Alex, 42 from Gosport, made up 30 nautical miles on his French rival Armel le Clèac’h overnight to cut the deficit to around 40nm by Wednesday morning. With both sailors due back into Les Sables-d’Olonne in France on Thursday, the thrilling drag race looks set to continue right to the end.

The move overnight is another chapter in the heroic comeback story which has seen Alex make up nearly 900 nautical miles on the Frenchman since December. If he can re-take the lead, he will become just the second Briton to win a solo, non-stop around the world yacht race. Sir Robin Knox-Johnston was the first Brit, and first person to do so, after he won the forerunner to the Vendee Globe, The Golden Globe, in 1969.

“His performance in the race so far has been really incredible,” says Sir Robin.

“I mean the way he has sailed that boat, the speeds he has been achieving are just phenomenal. When you think about it, he is going four times faster than I did 48 years ago. It’s like comparing the Wright Brothers and Concord of course, but even so it’s just remarkable the way he has kept that pressure up.”

It was through Sir Robin’s Clipper Race that Alex first captured the public’s attention. After Alex was recommended to Sir Robin as a potential skipper for the Clipper 1998 Race, he took him as his Mate to Greenland. And although he was only 24, Sir Robin decided Alex was capable enough to skipper one of the seven Clipper 60s for the year-long race across the world’s oceans.

It proved to be an inspired choice. Alex guided his team Ariel to victory, and remains to this day the youngest Clipper Race skipper to achieve this feat.
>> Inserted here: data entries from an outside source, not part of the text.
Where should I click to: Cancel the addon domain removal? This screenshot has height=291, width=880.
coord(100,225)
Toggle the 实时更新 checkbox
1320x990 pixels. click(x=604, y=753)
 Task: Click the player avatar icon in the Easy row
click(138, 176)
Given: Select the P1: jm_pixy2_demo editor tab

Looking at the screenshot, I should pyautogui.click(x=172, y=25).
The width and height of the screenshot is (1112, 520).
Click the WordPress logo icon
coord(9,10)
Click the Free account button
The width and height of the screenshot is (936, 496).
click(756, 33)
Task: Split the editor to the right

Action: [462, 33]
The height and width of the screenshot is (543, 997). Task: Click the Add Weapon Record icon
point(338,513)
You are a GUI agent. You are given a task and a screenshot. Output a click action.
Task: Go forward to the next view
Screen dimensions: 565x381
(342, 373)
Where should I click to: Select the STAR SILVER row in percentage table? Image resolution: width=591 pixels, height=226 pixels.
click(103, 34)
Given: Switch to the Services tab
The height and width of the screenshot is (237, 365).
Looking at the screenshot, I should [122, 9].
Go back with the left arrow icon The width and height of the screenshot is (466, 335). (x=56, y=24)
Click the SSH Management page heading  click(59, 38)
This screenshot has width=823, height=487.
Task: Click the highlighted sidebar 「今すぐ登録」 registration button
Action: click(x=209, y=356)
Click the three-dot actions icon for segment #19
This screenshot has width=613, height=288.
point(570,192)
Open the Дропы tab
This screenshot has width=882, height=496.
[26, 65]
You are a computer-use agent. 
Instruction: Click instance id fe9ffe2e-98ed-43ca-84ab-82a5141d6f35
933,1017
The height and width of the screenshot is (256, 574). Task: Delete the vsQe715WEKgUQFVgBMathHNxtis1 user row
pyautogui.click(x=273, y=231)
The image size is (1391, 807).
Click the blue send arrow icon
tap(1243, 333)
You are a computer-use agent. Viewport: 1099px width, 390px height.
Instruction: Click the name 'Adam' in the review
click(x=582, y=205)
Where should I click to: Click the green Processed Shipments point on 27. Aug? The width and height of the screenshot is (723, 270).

The record of six consecutive race wins set by Alex and his crew is also still yet to be equalled or beaten.

The win wasn’t the only way the Clipper Race changed Alex’s life. One of his Ariel crew, Sir Keith Mills, went on to become his backer when he made the move into the IMOCA class in 2003.

Just like his record breaking Clipper Race victory, Alex’s latest Vendee Globe attempt will be one to remember.

Alex took the early lead after the gruelling, single handed, non-stop, unassisted race around the world yacht race set sail from Les Sables-d’Olonne in early November. He broke two race records on the way to the Cape of Good Hope, before trouble struck on November 19. The starboard hydrofoil on his Hugo Boss yacht was ripped off by an unidentified submerged object, making him much slower on port tack.



From being 100 nautical miles ahead of Le Clèac’h at the time of the collision, Alex fell two days behind in the unforgiving Southern Ocean.

But when trailing by nearly 1,000 nautical miles at Christmas, Alex made his move after rounding Cape Horn. In the 24-hour period leading up to 0800 UTC on Monday January 16, Alex’s boat Hugo Boss managed a world record breaking 536.8 nautical miles to close the gap on the Frenchman to just 78nm.

The average speed of 22.4 knots, or 25.7mph, enabled Alex to beat the record of 534.48nm set by French sailor Francois Gabart in the 2012-13 edition of the Vendee Globe.

One last crucial manoeuvre now separates the two rivals from victory – choosing the right time to tack. After being forced to sail much further north by an anticyclone blocking the route home to Les Sables d’Olonne, the movement of the centre of the high-pressure system north-east will allow both Alex and Le Clèac’h to tack into port and begin the final sprint home to the finish line.

Whoever claims victory on Thursday, both Alex and Le Clèac’h will smash the previous circumnavigation record of 78 days set by Frenchman Francois Gabert in the 2012-13 edition of the Vendee Globe.

Now almost through his fourth attempt, Alex is on track to better his previous best result in the Vendee Globe - third in the 2012 edition of the race. Dame Ellen MacArthur is to date the most successful British sailor in the event’s history, after finishing second in 2001.